Citrix is urging users to apply updates addressing a critical authentication bypass vulnerability in Citrix Gateway and ADC.
Flaws in Citrix’s Gateway SSL VPN solution and Citrix ADC, an application delivery controller that analyzes, distributes and secures network traffic for web applications, have historically been leveraged by threat actors in attacks. This week, Citrix said the products contain an authentication bypass flaw (CVE-2022-27510), which could give attackers unauthorized access to Citrix Gateway user capabilities.
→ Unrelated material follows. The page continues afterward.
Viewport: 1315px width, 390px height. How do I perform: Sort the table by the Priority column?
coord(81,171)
Satnam Narang, senior staff research engineer with Tenable, said that the flaw “could be exploited by an attacker as an initial access vector into a network.”
Citrix's new security update for Gateway and ADC also addresses a flaw (CVE-2022-27513) stemming from insufficient verification of the authenticity of data that could allow attackers to remotely take over a desktop (via phishing), and a protection mechanism failure (CVE-2022-27516) that would allow attackers to bypass the user login brute force protection functionality.
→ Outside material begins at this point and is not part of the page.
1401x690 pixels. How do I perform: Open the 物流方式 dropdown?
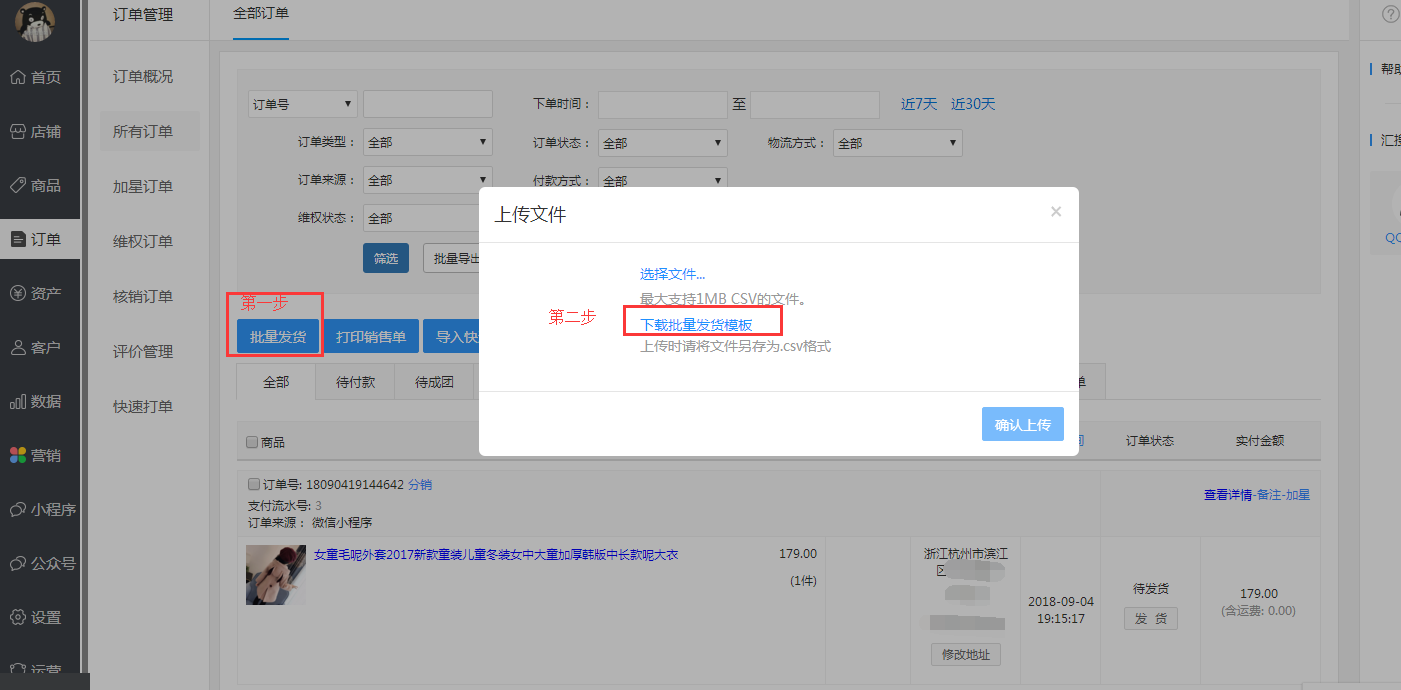pyautogui.click(x=897, y=143)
“Affected customers of Citrix ADC and Citrix Gateway are recommended to install the relevant updated versions of Citrix ADC or Citrix Gateway as soon as possible,” according to the Citrix security advisory on Tuesday.
Impacted by the flaws are Citrix ADC and Citrix Gateway versions 13.1 before 13.1-33.47; 13.0 before 13.0-88.12; 12.1 before 188.8.131.52; and Citrix ADC 12.1-FIPS before 12.1-55.289 and 2.1-NDcPP before 12.1-55.289. Appliances operating as a Gateway (using the SSL VPN functionality or deployed as an ICA proxy with authentication enabled) are impacted by these issues, according to Citrix.
Vulnerabilities in Citrix ADC and Gateway have been previously leveraged by various threat actors. In particular, threat actors have used a critical path traversal vulnerability (CVE-2019-19781), first disclosed in December 2019, in Citrix ADC in order to target organizations over the years. In 2021, the flaw was categorized by the U.S. Cybersecurity and Infrastructure Security Agency (CISA) as one of the top routinely exploited vulnerabilities in 2020.
“CVE-2019-19781 has been leveraged by state-sponsored threat actors with ties to China and Iran, as part of ransomware attacks against various entities including the healthcare sector, and was recently included as part of an updated list of the top vulnerabilities exploited by the People’s Republic of China state-sponsored actors from early October,” said Narang in an analysis this week.
Jarosław Kamiński of Securitum was credited with discovering the flaws.